» PROBLEM DETAILS:
Wherever "computer" appears in the records below, copy the line that holds it.

» PROVIDED RECORDS:
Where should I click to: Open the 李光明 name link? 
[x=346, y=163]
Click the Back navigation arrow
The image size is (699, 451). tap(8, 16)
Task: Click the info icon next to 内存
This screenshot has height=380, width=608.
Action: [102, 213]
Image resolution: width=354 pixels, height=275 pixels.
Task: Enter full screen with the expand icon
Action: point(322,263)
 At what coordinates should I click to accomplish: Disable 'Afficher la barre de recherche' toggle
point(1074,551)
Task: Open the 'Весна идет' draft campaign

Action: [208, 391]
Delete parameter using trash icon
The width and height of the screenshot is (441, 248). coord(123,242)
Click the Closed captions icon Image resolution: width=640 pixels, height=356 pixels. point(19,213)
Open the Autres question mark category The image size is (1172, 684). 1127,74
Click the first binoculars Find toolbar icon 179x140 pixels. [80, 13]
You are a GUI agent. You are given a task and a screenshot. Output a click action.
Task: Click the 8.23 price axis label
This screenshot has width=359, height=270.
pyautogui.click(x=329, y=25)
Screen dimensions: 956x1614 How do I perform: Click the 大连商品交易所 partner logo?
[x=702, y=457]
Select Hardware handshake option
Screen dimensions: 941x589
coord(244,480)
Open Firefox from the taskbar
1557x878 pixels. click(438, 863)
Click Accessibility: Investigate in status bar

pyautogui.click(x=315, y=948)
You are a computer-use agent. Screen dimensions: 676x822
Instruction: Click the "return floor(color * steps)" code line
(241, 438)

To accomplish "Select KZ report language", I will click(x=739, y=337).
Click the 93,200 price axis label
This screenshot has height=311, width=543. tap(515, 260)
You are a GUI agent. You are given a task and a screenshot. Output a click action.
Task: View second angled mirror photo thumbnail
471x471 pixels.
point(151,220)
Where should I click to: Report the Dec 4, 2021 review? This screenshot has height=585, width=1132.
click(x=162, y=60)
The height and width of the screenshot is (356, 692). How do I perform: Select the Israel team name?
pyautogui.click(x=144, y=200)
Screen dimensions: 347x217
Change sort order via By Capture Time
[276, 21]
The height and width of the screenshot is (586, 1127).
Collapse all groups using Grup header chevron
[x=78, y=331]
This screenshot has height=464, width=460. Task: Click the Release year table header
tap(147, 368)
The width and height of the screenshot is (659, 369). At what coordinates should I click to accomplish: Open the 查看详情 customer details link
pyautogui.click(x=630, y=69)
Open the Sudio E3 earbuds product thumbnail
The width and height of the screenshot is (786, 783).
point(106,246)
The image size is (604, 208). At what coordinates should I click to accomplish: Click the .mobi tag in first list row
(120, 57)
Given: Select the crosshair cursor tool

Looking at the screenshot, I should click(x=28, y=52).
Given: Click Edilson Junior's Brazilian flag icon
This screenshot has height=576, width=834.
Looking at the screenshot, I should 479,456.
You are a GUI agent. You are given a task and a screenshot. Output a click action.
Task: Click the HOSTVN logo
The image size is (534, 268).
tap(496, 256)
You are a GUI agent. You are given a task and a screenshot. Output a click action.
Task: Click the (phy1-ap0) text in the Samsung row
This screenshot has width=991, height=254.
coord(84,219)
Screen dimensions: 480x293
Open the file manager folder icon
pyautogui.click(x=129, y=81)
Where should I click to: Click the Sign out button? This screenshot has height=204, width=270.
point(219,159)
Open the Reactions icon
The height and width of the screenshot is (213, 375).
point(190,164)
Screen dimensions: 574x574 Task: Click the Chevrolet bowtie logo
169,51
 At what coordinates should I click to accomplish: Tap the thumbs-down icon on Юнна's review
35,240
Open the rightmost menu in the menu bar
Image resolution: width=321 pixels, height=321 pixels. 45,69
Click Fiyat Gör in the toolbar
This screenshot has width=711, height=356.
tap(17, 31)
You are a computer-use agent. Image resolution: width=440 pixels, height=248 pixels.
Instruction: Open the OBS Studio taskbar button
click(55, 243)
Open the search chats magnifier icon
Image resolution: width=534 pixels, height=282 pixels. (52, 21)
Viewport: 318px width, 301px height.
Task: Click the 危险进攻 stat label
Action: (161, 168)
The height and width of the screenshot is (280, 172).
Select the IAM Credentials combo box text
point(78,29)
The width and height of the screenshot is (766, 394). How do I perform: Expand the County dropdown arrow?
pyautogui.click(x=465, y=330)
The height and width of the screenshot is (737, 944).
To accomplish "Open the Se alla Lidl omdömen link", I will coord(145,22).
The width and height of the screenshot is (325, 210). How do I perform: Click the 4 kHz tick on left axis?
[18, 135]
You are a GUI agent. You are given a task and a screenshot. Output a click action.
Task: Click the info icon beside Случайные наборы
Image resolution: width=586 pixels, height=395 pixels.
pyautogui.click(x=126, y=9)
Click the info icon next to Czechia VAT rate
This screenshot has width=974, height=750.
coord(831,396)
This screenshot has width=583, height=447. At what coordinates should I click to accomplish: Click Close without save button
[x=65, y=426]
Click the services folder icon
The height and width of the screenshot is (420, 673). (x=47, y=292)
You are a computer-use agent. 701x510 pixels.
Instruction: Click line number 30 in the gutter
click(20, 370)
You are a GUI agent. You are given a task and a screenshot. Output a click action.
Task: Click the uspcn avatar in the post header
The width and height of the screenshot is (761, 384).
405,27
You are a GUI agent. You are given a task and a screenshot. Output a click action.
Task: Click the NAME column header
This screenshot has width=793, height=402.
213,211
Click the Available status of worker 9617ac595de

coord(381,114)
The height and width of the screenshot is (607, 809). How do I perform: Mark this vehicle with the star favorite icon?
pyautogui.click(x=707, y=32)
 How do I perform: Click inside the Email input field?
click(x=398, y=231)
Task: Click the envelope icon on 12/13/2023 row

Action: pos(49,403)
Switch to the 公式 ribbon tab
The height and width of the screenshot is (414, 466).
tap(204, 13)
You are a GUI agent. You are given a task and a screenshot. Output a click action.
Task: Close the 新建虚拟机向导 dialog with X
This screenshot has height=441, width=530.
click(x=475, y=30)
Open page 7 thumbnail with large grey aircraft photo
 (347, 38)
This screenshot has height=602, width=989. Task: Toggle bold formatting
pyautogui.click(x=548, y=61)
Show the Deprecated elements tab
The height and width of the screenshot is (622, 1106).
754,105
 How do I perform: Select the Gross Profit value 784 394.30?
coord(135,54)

» WRITTEN RESPONSE:
You are a computer-use agent. Screen dimensions: 676x822
You are a computer-use agent. Image resolution: width=440 pixels, height=248 pixels.
You are a computer-use agent. 701x510 pixels.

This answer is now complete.